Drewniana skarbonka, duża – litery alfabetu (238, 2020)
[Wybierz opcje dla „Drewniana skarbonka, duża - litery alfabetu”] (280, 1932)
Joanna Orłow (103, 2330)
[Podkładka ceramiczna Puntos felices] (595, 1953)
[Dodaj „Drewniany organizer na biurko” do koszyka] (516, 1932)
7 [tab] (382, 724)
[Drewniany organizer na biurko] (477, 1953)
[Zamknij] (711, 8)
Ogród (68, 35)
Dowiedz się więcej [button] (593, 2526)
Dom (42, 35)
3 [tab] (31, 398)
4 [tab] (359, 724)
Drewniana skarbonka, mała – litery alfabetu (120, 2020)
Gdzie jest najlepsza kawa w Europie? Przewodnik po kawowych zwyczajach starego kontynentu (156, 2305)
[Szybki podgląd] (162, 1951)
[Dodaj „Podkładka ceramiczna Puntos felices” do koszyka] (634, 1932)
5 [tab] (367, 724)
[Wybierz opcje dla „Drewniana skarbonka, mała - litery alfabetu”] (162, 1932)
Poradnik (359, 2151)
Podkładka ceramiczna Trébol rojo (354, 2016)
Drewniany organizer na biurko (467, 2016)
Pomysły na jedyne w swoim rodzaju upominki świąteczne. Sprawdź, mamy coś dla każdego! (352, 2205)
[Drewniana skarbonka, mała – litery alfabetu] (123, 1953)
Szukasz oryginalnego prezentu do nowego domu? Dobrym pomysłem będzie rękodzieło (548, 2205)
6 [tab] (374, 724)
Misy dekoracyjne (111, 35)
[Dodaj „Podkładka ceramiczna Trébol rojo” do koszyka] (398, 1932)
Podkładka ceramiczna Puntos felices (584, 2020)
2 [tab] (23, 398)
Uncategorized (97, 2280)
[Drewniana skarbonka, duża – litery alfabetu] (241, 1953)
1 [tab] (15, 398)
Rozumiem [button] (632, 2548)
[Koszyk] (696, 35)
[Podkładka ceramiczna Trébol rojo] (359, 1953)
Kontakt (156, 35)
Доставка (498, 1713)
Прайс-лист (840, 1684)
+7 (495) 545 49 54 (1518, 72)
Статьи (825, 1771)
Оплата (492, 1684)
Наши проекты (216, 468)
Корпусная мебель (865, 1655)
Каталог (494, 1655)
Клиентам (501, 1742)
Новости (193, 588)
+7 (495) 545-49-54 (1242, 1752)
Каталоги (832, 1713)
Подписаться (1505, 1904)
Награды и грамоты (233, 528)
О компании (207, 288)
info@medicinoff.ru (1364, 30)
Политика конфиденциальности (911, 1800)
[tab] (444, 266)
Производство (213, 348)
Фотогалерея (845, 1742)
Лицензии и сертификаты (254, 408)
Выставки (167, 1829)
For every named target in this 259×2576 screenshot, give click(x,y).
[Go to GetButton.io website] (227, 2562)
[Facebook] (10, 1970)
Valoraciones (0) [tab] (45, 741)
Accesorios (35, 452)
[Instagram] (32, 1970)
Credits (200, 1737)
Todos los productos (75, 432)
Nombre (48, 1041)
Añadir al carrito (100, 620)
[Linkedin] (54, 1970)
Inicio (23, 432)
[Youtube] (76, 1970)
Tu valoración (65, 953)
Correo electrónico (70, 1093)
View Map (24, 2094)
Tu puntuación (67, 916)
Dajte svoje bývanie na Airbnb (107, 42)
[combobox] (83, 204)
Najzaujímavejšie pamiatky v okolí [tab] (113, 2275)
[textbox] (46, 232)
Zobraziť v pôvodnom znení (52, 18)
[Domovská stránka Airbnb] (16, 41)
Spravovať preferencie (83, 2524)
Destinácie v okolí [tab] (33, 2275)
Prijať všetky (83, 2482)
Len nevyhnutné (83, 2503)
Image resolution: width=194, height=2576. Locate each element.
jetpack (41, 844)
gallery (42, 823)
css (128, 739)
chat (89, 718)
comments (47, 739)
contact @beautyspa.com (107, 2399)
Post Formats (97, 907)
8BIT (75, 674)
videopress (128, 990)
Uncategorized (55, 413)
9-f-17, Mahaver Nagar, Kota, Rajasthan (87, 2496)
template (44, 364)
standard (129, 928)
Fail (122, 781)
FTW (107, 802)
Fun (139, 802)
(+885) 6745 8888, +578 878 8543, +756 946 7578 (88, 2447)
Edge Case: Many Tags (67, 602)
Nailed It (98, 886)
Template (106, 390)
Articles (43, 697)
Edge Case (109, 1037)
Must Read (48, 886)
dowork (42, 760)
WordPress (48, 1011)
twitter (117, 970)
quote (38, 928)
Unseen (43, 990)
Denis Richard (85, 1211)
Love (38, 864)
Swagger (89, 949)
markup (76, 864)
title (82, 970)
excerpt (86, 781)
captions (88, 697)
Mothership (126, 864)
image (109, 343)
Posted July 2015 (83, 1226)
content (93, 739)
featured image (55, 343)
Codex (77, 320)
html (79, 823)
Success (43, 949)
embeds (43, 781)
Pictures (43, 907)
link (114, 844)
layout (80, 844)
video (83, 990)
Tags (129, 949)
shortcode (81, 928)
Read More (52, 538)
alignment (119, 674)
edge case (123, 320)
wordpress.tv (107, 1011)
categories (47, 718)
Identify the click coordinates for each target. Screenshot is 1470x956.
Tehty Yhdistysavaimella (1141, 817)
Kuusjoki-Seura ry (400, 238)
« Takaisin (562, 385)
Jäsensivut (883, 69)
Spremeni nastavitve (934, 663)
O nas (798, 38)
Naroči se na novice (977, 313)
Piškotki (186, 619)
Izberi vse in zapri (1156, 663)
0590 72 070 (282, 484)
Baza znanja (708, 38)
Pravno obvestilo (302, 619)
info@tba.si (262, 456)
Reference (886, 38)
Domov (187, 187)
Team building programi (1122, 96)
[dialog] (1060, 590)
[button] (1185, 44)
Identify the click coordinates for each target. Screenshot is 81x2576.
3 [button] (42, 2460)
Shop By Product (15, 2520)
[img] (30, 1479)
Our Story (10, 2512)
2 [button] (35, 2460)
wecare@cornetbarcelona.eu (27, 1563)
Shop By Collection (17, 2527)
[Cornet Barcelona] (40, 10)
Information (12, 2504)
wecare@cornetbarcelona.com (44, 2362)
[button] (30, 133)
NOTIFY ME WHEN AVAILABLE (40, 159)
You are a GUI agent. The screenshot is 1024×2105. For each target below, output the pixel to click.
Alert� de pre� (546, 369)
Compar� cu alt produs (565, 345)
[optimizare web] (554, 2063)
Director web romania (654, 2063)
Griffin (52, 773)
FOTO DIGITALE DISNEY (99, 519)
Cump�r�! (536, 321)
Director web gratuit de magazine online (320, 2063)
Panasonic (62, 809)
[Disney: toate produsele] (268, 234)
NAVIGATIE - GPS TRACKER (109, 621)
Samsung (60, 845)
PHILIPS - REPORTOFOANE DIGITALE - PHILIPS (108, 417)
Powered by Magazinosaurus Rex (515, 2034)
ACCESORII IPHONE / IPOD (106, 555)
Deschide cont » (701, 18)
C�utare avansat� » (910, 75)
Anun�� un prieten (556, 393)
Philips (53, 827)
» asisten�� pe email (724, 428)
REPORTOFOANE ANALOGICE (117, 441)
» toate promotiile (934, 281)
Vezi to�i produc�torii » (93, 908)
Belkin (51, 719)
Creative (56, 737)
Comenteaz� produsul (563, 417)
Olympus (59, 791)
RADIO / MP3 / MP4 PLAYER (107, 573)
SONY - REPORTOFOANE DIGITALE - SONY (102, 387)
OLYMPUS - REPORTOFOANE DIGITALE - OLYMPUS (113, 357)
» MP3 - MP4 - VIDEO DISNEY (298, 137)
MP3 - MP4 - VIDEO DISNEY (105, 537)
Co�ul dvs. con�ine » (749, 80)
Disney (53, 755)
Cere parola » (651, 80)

> **Work task**
Print out all the entries above exactly.

> **Result for this exercise**
Drewniana skarbonka, duża – litery alfabetu (238, 2020)
[Wybierz opcje dla „Drewniana skarbonka, duża - litery alfabetu”] (280, 1932)
Joanna Orłow (103, 2330)
[Podkładka ceramiczna Puntos felices] (595, 1953)
[Dodaj „Drewniany organizer na biurko” do koszyka] (516, 1932)
7 [tab] (382, 724)
[Drewniany organizer na biurko] (477, 1953)
[Zamknij] (711, 8)
Ogród (68, 35)
Dowiedz się więcej [button] (593, 2526)
Dom (42, 35)
3 [tab] (31, 398)
4 [tab] (359, 724)
Drewniana skarbonka, mała – litery alfabetu (120, 2020)
Gdzie jest najlepsza kawa w Europie? Przewodnik po kawowych zwyczajach starego kontynentu (156, 2305)
[Szybki podgląd] (162, 1951)
[Dodaj „Podkładka ceramiczna Puntos felices” do koszyka] (634, 1932)
5 [tab] (367, 724)
[Wybierz opcje dla „Drewniana skarbonka, mała - litery alfabetu”] (162, 1932)
Poradnik (359, 2151)
Podkładka ceramiczna Trébol rojo (354, 2016)
Drewniany organizer na biurko (467, 2016)
Pomysły na jedyne w swoim rodzaju upominki świąteczne. Sprawdź, mamy coś dla każdego! (352, 2205)
[Drewniana skarbonka, mała – litery alfabetu] (123, 1953)
Szukasz oryginalnego prezentu do nowego domu? Dobrym pomysłem będzie rękodzieło (548, 2205)
6 [tab] (374, 724)
Misy dekoracyjne (111, 35)
[Dodaj „Podkładka ceramiczna Trébol rojo” do koszyka] (398, 1932)
Podkładka ceramiczna Puntos felices (584, 2020)
2 [tab] (23, 398)
Uncategorized (97, 2280)
[Drewniana skarbonka, duża – litery alfabetu] (241, 1953)
1 [tab] (15, 398)
Rozumiem [button] (632, 2548)
[Koszyk] (696, 35)
[Podkładka ceramiczna Trébol rojo] (359, 1953)
Kontakt (156, 35)
Доставка (498, 1713)
Прайс-лист (840, 1684)
+7 (495) 545 49 54 (1518, 72)
Статьи (825, 1771)
Оплата (492, 1684)
Наши проекты (216, 468)
Корпусная мебель (865, 1655)
Каталог (494, 1655)
Клиентам (501, 1742)
Новости (193, 588)
+7 (495) 545-49-54 (1242, 1752)
Каталоги (832, 1713)
Подписаться (1505, 1904)
Награды и грамоты (233, 528)
О компании (207, 288)
info@medicinoff.ru (1364, 30)
Политика конфиденциальности (911, 1800)
[tab] (444, 266)
Производство (213, 348)
Фотогалерея (845, 1742)
Лицензии и сертификаты (254, 408)
Выставки (167, 1829)
For every named target in this 259×2576 screenshot, give click(x,y).
[Go to GetButton.io website] (227, 2562)
[Facebook] (10, 1970)
Valoraciones (0) [tab] (45, 741)
Accesorios (35, 452)
[Instagram] (32, 1970)
Credits (200, 1737)
Todos los productos (75, 432)
Nombre (48, 1041)
Añadir al carrito (100, 620)
[Linkedin] (54, 1970)
Inicio (23, 432)
[Youtube] (76, 1970)
Tu valoración (65, 953)
Correo electrónico (70, 1093)
View Map (24, 2094)
Tu puntuación (67, 916)
Dajte svoje bývanie na Airbnb (107, 42)
[combobox] (83, 204)
Najzaujímavejšie pamiatky v okolí [tab] (113, 2275)
[textbox] (46, 232)
Zobraziť v pôvodnom znení (52, 18)
[Domovská stránka Airbnb] (16, 41)
Spravovať preferencie (83, 2524)
Destinácie v okolí [tab] (33, 2275)
Prijať všetky (83, 2482)
Len nevyhnutné (83, 2503)
Image resolution: width=194, height=2576. Locate each element.
jetpack (41, 844)
gallery (42, 823)
css (128, 739)
chat (89, 718)
comments (47, 739)
contact @beautyspa.com (107, 2399)
Post Formats (97, 907)
8BIT (75, 674)
videopress (128, 990)
Uncategorized (55, 413)
9-f-17, Mahaver Nagar, Kota, Rajasthan (87, 2496)
template (44, 364)
standard (129, 928)
Fail (122, 781)
FTW (107, 802)
Fun (139, 802)
(+885) 6745 8888, +578 878 8543, +756 946 7578 (88, 2447)
Edge Case: Many Tags (67, 602)
Nailed It (98, 886)
Template (106, 390)
Articles (43, 697)
Edge Case (109, 1037)
Must Read (48, 886)
dowork (42, 760)
WordPress (48, 1011)
twitter (117, 970)
quote (38, 928)
Unseen (43, 990)
Denis Richard (85, 1211)
Love (38, 864)
Swagger (89, 949)
markup (76, 864)
title (82, 970)
excerpt (86, 781)
captions (88, 697)
Mothership (126, 864)
image (109, 343)
Posted July 2015 (83, 1226)
content (93, 739)
featured image (55, 343)
Codex (77, 320)
html (79, 823)
Success (43, 949)
embeds (43, 781)
Pictures (43, 907)
link (114, 844)
layout (80, 844)
video (83, 990)
Tags (129, 949)
shortcode (81, 928)
Read More (52, 538)
alignment (119, 674)
edge case (123, 320)
wordpress.tv (107, 1011)
categories (47, 718)
Identify the click coordinates for each target. Screenshot is 1470x956.
Tehty Yhdistysavaimella (1141, 817)
Kuusjoki-Seura ry (400, 238)
« Takaisin (562, 385)
Jäsensivut (883, 69)
Spremeni nastavitve (934, 663)
O nas (798, 38)
Naroči se na novice (977, 313)
Piškotki (186, 619)
Izberi vse in zapri (1156, 663)
0590 72 070 (282, 484)
Baza znanja (708, 38)
Pravno obvestilo (302, 619)
info@tba.si (262, 456)
Reference (886, 38)
Domov (187, 187)
Team building programi (1122, 96)
[dialog] (1060, 590)
[button] (1185, 44)
Identify the click coordinates for each target. Screenshot is 81x2576.
3 [button] (42, 2460)
Shop By Product (15, 2520)
[img] (30, 1479)
Our Story (10, 2512)
2 [button] (35, 2460)
wecare@cornetbarcelona.eu (27, 1563)
Shop By Collection (17, 2527)
[Cornet Barcelona] (40, 10)
Information (12, 2504)
wecare@cornetbarcelona.com (44, 2362)
[button] (30, 133)
NOTIFY ME WHEN AVAILABLE (40, 159)
You are a GUI agent. The screenshot is 1024×2105. For each target below, output the pixel to click.
Alert� de pre� (546, 369)
Compar� cu alt produs (565, 345)
[optimizare web] (554, 2063)
Director web romania (654, 2063)
Griffin (52, 773)
FOTO DIGITALE DISNEY (99, 519)
Cump�r�! (536, 321)
Director web gratuit de magazine online (320, 2063)
Panasonic (62, 809)
[Disney: toate produsele] (268, 234)
NAVIGATIE - GPS TRACKER (109, 621)
Samsung (60, 845)
PHILIPS - REPORTOFOANE DIGITALE - PHILIPS (108, 417)
Powered by Magazinosaurus Rex (515, 2034)
ACCESORII IPHONE / IPOD (106, 555)
Deschide cont » (701, 18)
C�utare avansat� » (910, 75)
Anun�� un prieten (556, 393)
Philips (53, 827)
» asisten�� pe email (724, 428)
REPORTOFOANE ANALOGICE (117, 441)
» toate promotiile (934, 281)
Vezi to�i produc�torii » (93, 908)
Belkin (51, 719)
Creative (56, 737)
Comenteaz� produsul (563, 417)
Olympus (59, 791)
RADIO / MP3 / MP4 PLAYER (107, 573)
SONY - REPORTOFOANE DIGITALE - SONY (102, 387)
OLYMPUS - REPORTOFOANE DIGITALE - OLYMPUS (113, 357)
» MP3 - MP4 - VIDEO DISNEY (298, 137)
MP3 - MP4 - VIDEO DISNEY (105, 537)
Co�ul dvs. con�ine » (749, 80)
Disney (53, 755)
Cere parola » (651, 80)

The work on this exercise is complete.